Brief
Each line below must be printed again exactly.

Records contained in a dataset
====================

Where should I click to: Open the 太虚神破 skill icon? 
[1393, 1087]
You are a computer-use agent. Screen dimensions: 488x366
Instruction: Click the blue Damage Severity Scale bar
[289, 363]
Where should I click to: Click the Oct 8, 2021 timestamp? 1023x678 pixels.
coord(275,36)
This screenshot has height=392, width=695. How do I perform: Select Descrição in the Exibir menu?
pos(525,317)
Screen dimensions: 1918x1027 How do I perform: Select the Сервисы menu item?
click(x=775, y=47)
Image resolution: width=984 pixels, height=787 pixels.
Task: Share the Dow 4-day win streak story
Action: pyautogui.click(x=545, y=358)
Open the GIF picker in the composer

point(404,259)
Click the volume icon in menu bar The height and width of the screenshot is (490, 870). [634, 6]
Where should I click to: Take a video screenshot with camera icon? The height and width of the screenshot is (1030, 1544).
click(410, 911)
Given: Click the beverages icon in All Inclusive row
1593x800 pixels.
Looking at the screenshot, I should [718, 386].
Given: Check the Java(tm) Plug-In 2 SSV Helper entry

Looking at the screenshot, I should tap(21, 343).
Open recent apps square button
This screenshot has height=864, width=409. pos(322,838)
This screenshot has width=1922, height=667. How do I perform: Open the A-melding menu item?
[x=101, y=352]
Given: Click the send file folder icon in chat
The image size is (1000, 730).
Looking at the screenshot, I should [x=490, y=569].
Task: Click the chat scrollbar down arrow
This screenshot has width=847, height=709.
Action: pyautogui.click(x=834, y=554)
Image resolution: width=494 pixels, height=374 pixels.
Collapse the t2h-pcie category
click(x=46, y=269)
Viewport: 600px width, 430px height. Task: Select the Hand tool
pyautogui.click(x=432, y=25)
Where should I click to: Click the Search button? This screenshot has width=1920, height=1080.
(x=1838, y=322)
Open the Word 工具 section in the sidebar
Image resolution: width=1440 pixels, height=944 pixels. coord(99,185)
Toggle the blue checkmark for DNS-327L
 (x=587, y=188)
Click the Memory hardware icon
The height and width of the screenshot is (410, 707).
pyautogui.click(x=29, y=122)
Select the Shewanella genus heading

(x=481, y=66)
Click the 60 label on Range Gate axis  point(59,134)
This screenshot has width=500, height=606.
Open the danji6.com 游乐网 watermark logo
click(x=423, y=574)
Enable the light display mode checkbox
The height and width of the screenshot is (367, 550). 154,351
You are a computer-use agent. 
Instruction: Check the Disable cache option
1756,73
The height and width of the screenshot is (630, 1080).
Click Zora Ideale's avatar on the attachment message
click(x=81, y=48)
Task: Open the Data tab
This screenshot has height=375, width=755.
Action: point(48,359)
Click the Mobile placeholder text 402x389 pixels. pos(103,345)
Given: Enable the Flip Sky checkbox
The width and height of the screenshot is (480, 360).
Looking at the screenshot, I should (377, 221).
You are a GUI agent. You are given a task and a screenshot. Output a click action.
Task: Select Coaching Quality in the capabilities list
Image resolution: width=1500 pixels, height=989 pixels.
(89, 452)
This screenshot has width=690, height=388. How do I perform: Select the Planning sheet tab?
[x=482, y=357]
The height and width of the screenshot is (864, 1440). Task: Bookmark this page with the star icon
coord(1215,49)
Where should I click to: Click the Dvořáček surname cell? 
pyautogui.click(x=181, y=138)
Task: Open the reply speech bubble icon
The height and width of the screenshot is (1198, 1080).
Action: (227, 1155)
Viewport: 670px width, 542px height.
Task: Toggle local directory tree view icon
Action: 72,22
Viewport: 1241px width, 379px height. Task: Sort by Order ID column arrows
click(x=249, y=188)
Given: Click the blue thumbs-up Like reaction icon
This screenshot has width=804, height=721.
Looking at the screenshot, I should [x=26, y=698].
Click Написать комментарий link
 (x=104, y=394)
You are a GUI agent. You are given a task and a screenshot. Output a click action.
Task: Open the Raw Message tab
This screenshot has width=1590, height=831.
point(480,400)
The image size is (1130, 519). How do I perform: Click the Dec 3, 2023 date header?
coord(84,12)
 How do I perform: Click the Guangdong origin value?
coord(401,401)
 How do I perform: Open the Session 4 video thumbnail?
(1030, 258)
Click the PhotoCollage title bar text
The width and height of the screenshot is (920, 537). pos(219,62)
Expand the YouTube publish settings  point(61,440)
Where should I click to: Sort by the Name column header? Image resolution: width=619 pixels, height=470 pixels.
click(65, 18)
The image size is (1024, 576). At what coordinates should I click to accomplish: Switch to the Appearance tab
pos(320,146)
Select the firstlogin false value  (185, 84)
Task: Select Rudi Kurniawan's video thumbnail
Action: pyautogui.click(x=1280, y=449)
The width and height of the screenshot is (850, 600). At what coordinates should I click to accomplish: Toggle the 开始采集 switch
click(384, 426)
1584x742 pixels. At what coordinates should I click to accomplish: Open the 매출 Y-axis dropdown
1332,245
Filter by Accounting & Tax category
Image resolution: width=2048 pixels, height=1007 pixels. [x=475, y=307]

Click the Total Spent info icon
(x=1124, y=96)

====================

Output
Where should I click to: Open the 太虚神破 skill icon? 
[1393, 1087]
You are a computer-use agent. Screen dimensions: 488x366
Instruction: Click the blue Damage Severity Scale bar
[289, 363]
Where should I click to: Click the Oct 8, 2021 timestamp? 1023x678 pixels.
coord(275,36)
This screenshot has height=392, width=695. How do I perform: Select Descrição in the Exibir menu?
pos(525,317)
Screen dimensions: 1918x1027 How do I perform: Select the Сервисы menu item?
click(x=775, y=47)
Image resolution: width=984 pixels, height=787 pixels.
Task: Share the Dow 4-day win streak story
Action: pyautogui.click(x=545, y=358)
Open the GIF picker in the composer

point(404,259)
Click the volume icon in menu bar The height and width of the screenshot is (490, 870). [634, 6]
Where should I click to: Take a video screenshot with camera icon? The height and width of the screenshot is (1030, 1544).
click(410, 911)
Given: Click the beverages icon in All Inclusive row
1593x800 pixels.
Looking at the screenshot, I should [718, 386].
Given: Check the Java(tm) Plug-In 2 SSV Helper entry

Looking at the screenshot, I should tap(21, 343).
Open recent apps square button
This screenshot has height=864, width=409. pos(322,838)
This screenshot has width=1922, height=667. How do I perform: Open the A-melding menu item?
[x=101, y=352]
Given: Click the send file folder icon in chat
The image size is (1000, 730).
Looking at the screenshot, I should [x=490, y=569].
Task: Click the chat scrollbar down arrow
This screenshot has width=847, height=709.
Action: pyautogui.click(x=834, y=554)
Image resolution: width=494 pixels, height=374 pixels.
Collapse the t2h-pcie category
click(x=46, y=269)
Viewport: 600px width, 430px height. Task: Select the Hand tool
pyautogui.click(x=432, y=25)
Where should I click to: Click the Search button? This screenshot has width=1920, height=1080.
(x=1838, y=322)
Open the Word 工具 section in the sidebar
Image resolution: width=1440 pixels, height=944 pixels. coord(99,185)
Toggle the blue checkmark for DNS-327L
 (x=587, y=188)
Click the Memory hardware icon
The height and width of the screenshot is (410, 707).
pyautogui.click(x=29, y=122)
Select the Shewanella genus heading

(x=481, y=66)
Click the 60 label on Range Gate axis  point(59,134)
This screenshot has width=500, height=606.
Open the danji6.com 游乐网 watermark logo
click(x=423, y=574)
Enable the light display mode checkbox
The height and width of the screenshot is (367, 550). 154,351
You are a computer-use agent. 
Instruction: Check the Disable cache option
1756,73
The height and width of the screenshot is (630, 1080).
Click Zora Ideale's avatar on the attachment message
click(x=81, y=48)
Task: Open the Data tab
This screenshot has height=375, width=755.
Action: point(48,359)
Click the Mobile placeholder text 402x389 pixels. pos(103,345)
Given: Enable the Flip Sky checkbox
The width and height of the screenshot is (480, 360).
Looking at the screenshot, I should (377, 221).
You are a GUI agent. You are given a task and a screenshot. Output a click action.
Task: Select Coaching Quality in the capabilities list
Image resolution: width=1500 pixels, height=989 pixels.
(89, 452)
This screenshot has width=690, height=388. How do I perform: Select the Planning sheet tab?
[x=482, y=357]
The height and width of the screenshot is (864, 1440). Task: Bookmark this page with the star icon
coord(1215,49)
Where should I click to: Click the Dvořáček surname cell? 
pyautogui.click(x=181, y=138)
Task: Open the reply speech bubble icon
The height and width of the screenshot is (1198, 1080).
Action: (227, 1155)
Viewport: 670px width, 542px height.
Task: Toggle local directory tree view icon
Action: 72,22
Viewport: 1241px width, 379px height. Task: Sort by Order ID column arrows
click(x=249, y=188)
Given: Click the blue thumbs-up Like reaction icon
This screenshot has width=804, height=721.
Looking at the screenshot, I should [x=26, y=698].
Click Написать комментарий link
 (x=104, y=394)
You are a GUI agent. You are given a task and a screenshot. Output a click action.
Task: Open the Raw Message tab
This screenshot has width=1590, height=831.
point(480,400)
The image size is (1130, 519). How do I perform: Click the Dec 3, 2023 date header?
coord(84,12)
 How do I perform: Click the Guangdong origin value?
coord(401,401)
 How do I perform: Open the Session 4 video thumbnail?
(1030, 258)
Click the PhotoCollage title bar text
The width and height of the screenshot is (920, 537). pos(219,62)
Expand the YouTube publish settings  point(61,440)
Where should I click to: Sort by the Name column header? Image resolution: width=619 pixels, height=470 pixels.
click(65, 18)
The image size is (1024, 576). At what coordinates should I click to accomplish: Switch to the Appearance tab
pos(320,146)
Select the firstlogin false value  (185, 84)
Task: Select Rudi Kurniawan's video thumbnail
Action: pyautogui.click(x=1280, y=449)
The width and height of the screenshot is (850, 600). At what coordinates should I click to accomplish: Toggle the 开始采集 switch
click(384, 426)
1584x742 pixels. At what coordinates should I click to accomplish: Open the 매출 Y-axis dropdown
1332,245
Filter by Accounting & Tax category
Image resolution: width=2048 pixels, height=1007 pixels. [x=475, y=307]

Click the Total Spent info icon
(x=1124, y=96)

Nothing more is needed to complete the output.